→ **Supplied passage**
>> Start

Insomnia
review by Gregory Avery, 24 May 2002

Can't Sleep

At the beginning of Christopher Nolan's new film Insomnia, Al Pacino's character, an L.A. police detective named Will Dormer, is seen furiously trying to scrub something out of the cuff of his sleeve. Flying over broken, ice-covered landscape, he is going to the town of Nightmute, Alaska to look into the beating death of a seventeen-year-old girl, and, after his arrival, he peers into people's faces and circles around them, trying to determine who's hiding something or what they may be up to, with all the confidence of a great matador sizing up a bull in a corrida. When he announces that he's ready to pay a first visit to the school the deceased girl attended, he's told, incredulously, "It's ten o-clock ... At night." Oh, right. This is Alaska, where it may be overcast and wet but it stays light a whole lot of the time, and the story proceeds to show how Dormer then goes on to get everything all wrong.

Dormer's inability to function without sleep is but one thing that causes him to slip up. He may be interested in getting at the truth (and he's not above scaring people to death in order to do so), and registers righteous indignation over the way the dead girl was treated, but he's also trying to selectively contain other things. Dormer's police partner, Hap Eckhart (played by the superb Martin Donovan), is being pressured to participate in an internal affairs investigation back in Los Angeles, something that may put Dormer himself directly into the line of questioning, and when he announces his decision, you can see something mean and hard deep down, like a metal line, surface within Dormer as he looks at Eckhart. Shortly thereafter, he makes a horrible mistake during the pursuit of a possible suspect, and proceeds to rearrange the evidence to deflect attention from himself. That's when he starts receiving tell-tale calls over the telephone from someone who seems to know his every move, where he is, even what he had been doing back down in California. The caller is one Walter Finch (Robin Williams), a smiling, soft-spoken writer who knew the murdered girl and proceeds to share with Dormer information about he made a mistake, in the past, that he could never take back and didn't make amends for. Now, they both share a secret and they both have the goods on each other, and they can't tell without getting themselves into trouble.

>> End

→ **Stored records**

>> Start

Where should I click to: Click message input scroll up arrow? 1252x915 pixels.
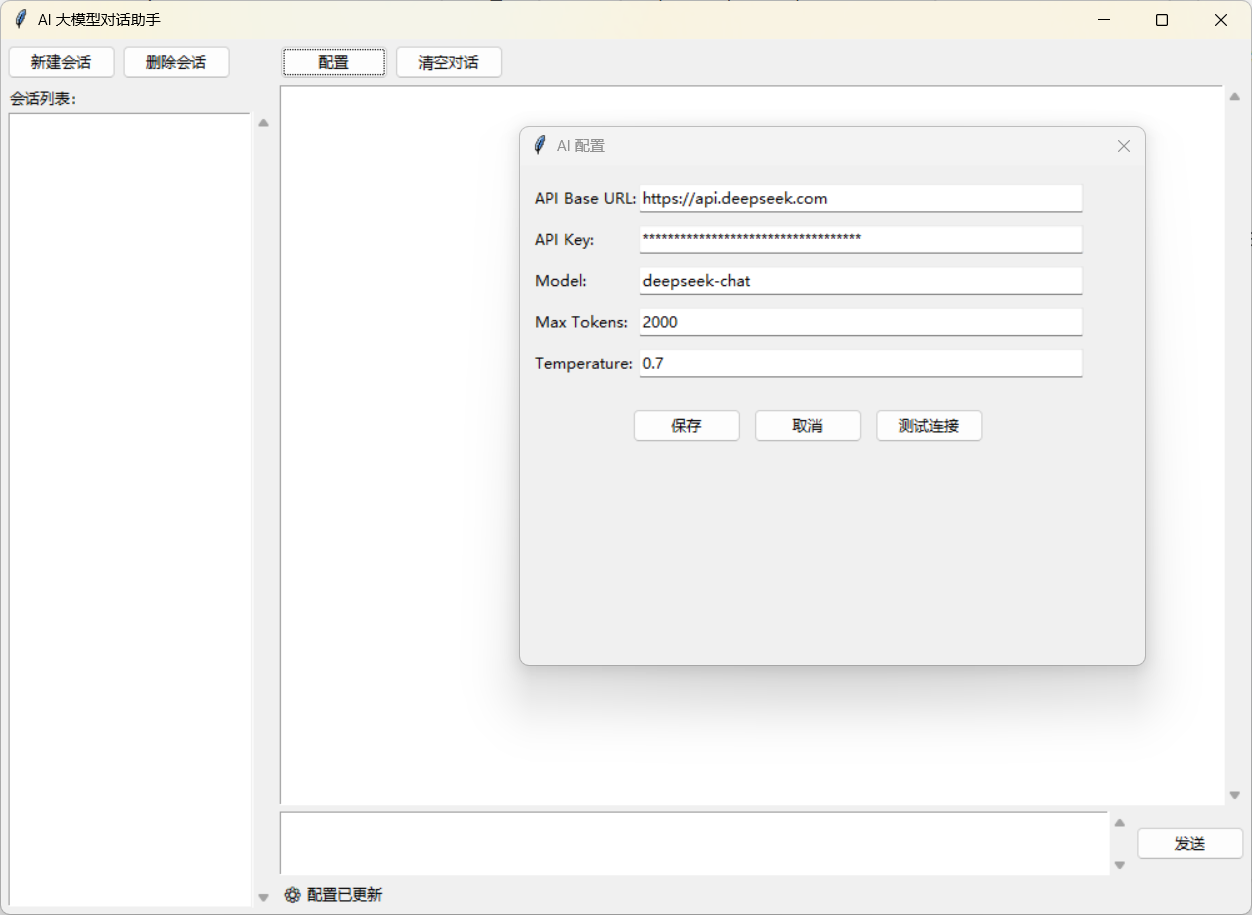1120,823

>> End
>> Start

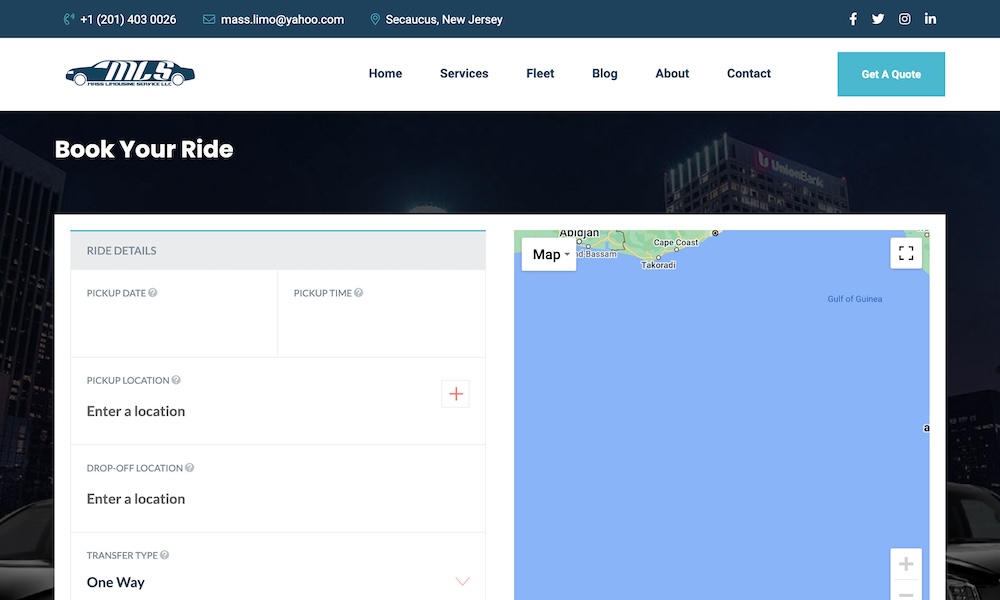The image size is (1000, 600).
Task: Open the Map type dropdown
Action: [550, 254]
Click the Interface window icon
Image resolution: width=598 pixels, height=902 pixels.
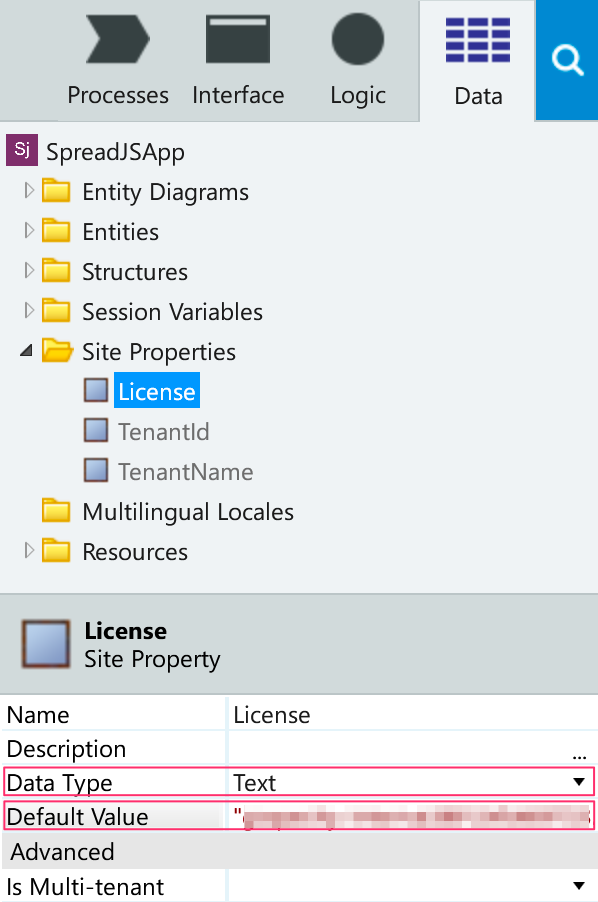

>> End

In the Insomnia review, which Alaska town does Will Dormer travel to for the investigation?

Nightmute, Alaska